JULOK – Pimpinan Dayah Butanul Huda, Tgk. H. Muhammad Ali akrab disapa Abu Paya Pasi, terpilih kembali untuk memimpin Majelis Ulama Nanggroe Aceh (MUNA) Pusat periode 2024-2029. Ulama kharismatik itu terpilih secara aklamasi dalam Musyawarah Besar (Mubes) MUNA Pusat III di Dayah Bustanul Huda, Desa Alue Cek Doi, Paya Pasi, Kecamatan Julok, Kabupaten Aceh Timur, Sabtu, 6 Januari 2024, malam.

Mubes MUNA tersebut dihadiri Abu Paya Pasi, H. Muzakkir Manaf atau Mualem (Ketua Umum Partai Aceh dan Panglima GAM/Komite Peralihan Aceh), Tgk. H. Azhari bin Abdul Latif atau Abati Seulimum (Ketua Tuha Peut Lembaga Wali Nanggroe Aceh), Tgk. H. Muzzakir Abdullah atau Waled Lapang (Pimpinan Dayah Darul Muttaqin di Lapang, Aceh Utara), Ketua MUNA Kabupaten dan Kota se-Aceh, Panglima GAM Wilayah Peureulak Hamdani Hasan atau Wak Dan, Panglima GAM Wilayah Kuta Pase Mukhtar Hanafiah atau Ableh Kandang, Ketua Partai Aceh Wilayah Aceh Timur Tgk. Zul Kupiah Seukee, Juru Bicara KPA Pusat Azhari Cage, Senator Aceh H. Fakhrurrazi, Rektor Uniki Prof. Dr. Apridar, dan tamu undangan lainnya.

Acara yang digagas Pengurus Besar (PB) MUNA itu dibuka dengan lantunan ayat suci Alquran dan shalawat badar. Setelah Waled Di Rantoe sebagai Ketua Panitia Mubes MUNA III menyampaikan laporannya, acara dibuka oleh Ketua Tuha Peut Wali Nanggroe Abati Seulimum.

Kemudian Sekretaris Umum MUNA Pusat Tgk. M. Yusuf bin Hasan menjelaskan arah dan tujuan mubes ketiga diadakan di Dayah Bustanul Huda beriringan dengan Muzakarah Ulama se-Aceh, keesokan harinya (Ahad, 7/1).

Selanjutnya, Abi Jol memimpin sidang mubes untuk menentukan Ketua PB MUNA periode 2024-2029.

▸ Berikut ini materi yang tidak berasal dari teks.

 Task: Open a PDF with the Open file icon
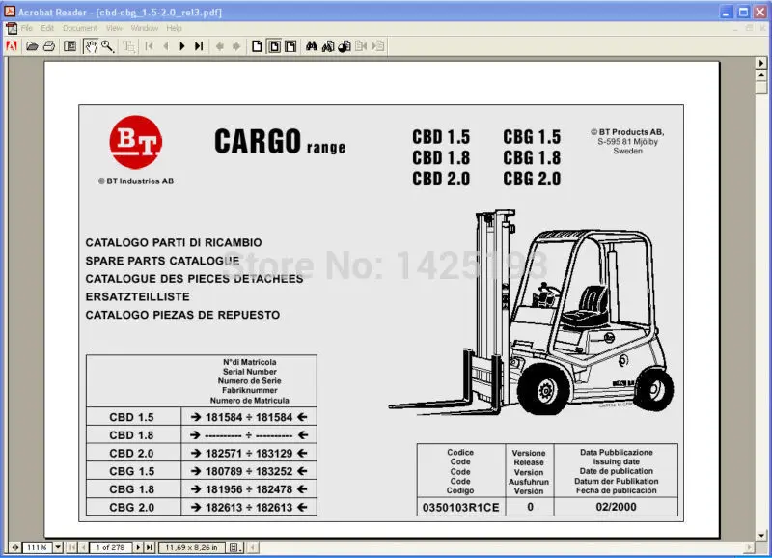30,46
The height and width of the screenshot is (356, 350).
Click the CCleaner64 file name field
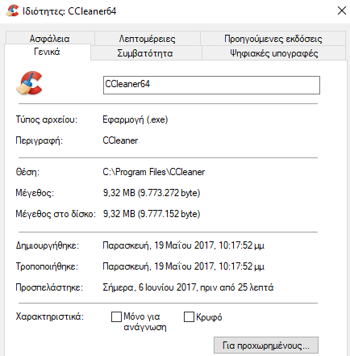(211, 85)
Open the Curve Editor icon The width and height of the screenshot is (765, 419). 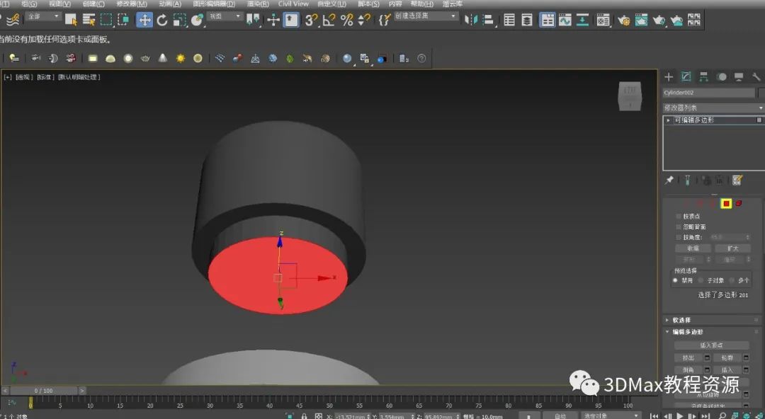tap(565, 20)
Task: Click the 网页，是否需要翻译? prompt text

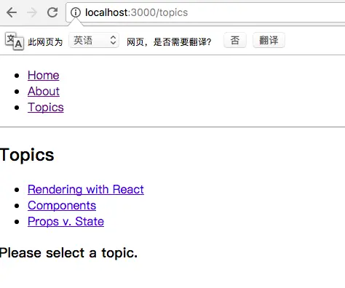Action: [x=169, y=42]
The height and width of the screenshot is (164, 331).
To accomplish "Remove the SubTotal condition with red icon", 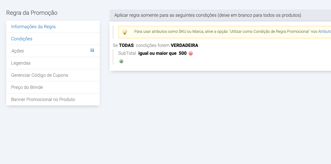I will point(191,53).
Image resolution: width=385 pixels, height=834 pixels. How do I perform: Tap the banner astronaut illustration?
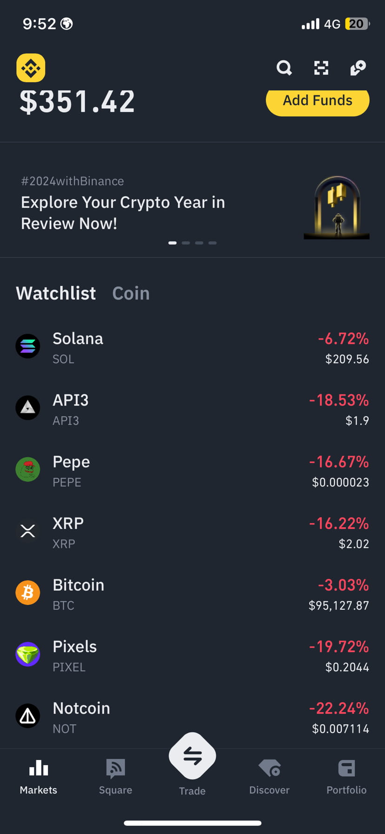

“Seluruh peserta mubes sepakat untuk mempercayakan kembali kepemimpinan MUNA di tangan Abu Paya Pasi. Hasil aklamasi itu diiringi gema takbir seluruh peserta di lantai dua Dayah Bustanul Huda. Lalu, Abi Jol sebagai pimpinan rapat menutup mubes dengan keputusan: Abu Paya Pasi terpilih mutlak secara aklamasi,” kata Juru Bicara MUNA Pusat, Halim Abe, dalam keterangannya.

Di pengujung acara, Mualem menyampaikan apresiasi atas terpilihnya kembali Abu Paya Pasi untuk periode kedua. Mualem juga memberikan motivasi kepada seluruh peserta Mubes MUNA yang selama ini tetap fokus berjuang untuk kemaslahatan umat walau mengalami berbagai kendala dan keterbatasan.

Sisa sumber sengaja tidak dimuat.